> Task requirements: Repeat exactly, and only, the lines of the entries below from the one with "The image size is (750, 534)." through the one with "Given: Click the", both ends included.
### Dataset content ###
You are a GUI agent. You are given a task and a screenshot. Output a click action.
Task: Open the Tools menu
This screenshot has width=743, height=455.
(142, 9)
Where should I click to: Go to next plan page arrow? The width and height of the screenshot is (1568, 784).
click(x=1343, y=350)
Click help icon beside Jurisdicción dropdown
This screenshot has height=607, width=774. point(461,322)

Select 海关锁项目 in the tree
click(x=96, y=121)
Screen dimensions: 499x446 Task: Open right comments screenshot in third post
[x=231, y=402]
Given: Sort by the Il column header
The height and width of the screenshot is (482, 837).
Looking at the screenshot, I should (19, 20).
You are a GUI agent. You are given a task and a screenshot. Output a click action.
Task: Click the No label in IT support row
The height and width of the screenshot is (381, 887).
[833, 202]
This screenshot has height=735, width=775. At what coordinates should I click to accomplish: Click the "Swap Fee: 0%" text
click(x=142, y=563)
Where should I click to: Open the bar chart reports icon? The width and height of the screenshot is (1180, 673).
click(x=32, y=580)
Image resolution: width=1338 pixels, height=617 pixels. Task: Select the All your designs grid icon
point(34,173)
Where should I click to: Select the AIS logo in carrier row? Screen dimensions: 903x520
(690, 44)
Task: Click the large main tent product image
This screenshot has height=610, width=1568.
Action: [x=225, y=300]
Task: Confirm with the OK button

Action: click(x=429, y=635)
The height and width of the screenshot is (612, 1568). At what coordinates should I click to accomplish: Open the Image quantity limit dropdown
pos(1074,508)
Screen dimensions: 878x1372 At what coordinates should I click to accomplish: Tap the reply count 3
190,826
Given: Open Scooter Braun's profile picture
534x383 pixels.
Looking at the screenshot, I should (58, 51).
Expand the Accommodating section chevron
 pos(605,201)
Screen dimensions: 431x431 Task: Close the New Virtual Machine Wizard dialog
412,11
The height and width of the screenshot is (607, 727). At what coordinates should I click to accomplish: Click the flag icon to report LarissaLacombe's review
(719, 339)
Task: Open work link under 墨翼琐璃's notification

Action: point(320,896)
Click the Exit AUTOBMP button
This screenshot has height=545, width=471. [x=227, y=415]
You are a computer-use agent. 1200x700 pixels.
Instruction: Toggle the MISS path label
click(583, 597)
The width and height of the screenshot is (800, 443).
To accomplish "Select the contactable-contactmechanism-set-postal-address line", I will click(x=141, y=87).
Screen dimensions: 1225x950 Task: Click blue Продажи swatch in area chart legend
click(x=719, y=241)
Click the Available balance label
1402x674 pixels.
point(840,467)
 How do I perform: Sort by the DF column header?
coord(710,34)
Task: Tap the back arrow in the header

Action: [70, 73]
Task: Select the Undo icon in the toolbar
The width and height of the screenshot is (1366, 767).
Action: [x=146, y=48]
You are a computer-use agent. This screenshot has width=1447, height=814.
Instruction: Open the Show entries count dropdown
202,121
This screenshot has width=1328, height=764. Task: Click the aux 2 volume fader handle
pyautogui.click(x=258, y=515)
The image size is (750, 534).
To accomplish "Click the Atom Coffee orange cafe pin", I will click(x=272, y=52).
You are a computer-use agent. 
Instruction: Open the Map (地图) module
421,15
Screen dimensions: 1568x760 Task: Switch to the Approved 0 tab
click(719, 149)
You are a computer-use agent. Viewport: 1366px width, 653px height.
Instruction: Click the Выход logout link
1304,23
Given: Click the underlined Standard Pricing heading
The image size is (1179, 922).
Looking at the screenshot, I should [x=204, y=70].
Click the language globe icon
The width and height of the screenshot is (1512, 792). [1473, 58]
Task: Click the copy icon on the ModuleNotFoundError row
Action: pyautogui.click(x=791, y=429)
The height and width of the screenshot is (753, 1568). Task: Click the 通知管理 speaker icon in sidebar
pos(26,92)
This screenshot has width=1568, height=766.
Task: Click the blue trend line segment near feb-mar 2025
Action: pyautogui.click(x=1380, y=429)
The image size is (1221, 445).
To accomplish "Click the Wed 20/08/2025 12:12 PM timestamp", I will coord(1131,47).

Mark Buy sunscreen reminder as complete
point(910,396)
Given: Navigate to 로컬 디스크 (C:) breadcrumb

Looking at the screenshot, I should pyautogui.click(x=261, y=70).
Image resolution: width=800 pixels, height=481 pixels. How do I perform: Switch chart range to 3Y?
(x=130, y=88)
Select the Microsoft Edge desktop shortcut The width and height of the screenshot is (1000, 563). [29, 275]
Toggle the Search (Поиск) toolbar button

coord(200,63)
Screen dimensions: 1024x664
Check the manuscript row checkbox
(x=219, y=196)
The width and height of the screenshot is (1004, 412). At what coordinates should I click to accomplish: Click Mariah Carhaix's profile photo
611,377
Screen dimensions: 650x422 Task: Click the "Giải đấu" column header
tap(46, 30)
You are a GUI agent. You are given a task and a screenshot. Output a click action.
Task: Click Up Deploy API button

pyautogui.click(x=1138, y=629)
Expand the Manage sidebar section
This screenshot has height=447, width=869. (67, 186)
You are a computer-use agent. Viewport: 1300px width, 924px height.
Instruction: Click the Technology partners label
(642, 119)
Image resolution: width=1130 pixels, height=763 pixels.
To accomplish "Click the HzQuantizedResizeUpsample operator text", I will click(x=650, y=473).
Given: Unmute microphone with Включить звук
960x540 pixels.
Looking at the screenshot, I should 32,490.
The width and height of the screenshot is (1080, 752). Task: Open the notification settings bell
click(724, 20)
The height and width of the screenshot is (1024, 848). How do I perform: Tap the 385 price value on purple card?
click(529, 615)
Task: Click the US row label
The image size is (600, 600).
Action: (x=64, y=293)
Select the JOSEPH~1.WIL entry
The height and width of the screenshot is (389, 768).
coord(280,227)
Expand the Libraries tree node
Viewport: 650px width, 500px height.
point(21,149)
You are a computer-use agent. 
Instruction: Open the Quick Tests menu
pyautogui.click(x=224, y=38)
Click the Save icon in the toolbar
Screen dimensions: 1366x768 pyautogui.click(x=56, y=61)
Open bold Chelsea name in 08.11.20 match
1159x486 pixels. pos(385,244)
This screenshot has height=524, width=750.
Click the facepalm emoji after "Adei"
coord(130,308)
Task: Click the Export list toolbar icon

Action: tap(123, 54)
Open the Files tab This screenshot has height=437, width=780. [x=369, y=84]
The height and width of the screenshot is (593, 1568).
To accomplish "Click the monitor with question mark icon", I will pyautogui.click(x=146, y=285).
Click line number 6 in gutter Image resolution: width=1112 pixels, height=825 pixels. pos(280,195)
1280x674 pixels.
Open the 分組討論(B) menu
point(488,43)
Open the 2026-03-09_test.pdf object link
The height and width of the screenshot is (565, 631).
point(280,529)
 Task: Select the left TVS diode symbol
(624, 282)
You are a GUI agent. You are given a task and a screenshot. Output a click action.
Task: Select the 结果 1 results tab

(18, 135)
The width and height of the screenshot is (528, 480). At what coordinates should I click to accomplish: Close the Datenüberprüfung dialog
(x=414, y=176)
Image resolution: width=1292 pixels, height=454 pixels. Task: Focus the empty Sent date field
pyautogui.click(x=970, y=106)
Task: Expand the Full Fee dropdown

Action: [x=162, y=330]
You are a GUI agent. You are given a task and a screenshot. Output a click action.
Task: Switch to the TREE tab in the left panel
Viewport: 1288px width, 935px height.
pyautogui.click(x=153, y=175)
###
> Output of the exercise:
The image size is (750, 534).
To accomplish "Click the Atom Coffee orange cafe pin", I will click(x=272, y=52).
You are a computer-use agent. 
Instruction: Open the Map (地图) module
421,15
Screen dimensions: 1568x760 Task: Switch to the Approved 0 tab
click(719, 149)
You are a computer-use agent. Viewport: 1366px width, 653px height.
Instruction: Click the Выход logout link
1304,23
Given: Click the underlined Standard Pricing heading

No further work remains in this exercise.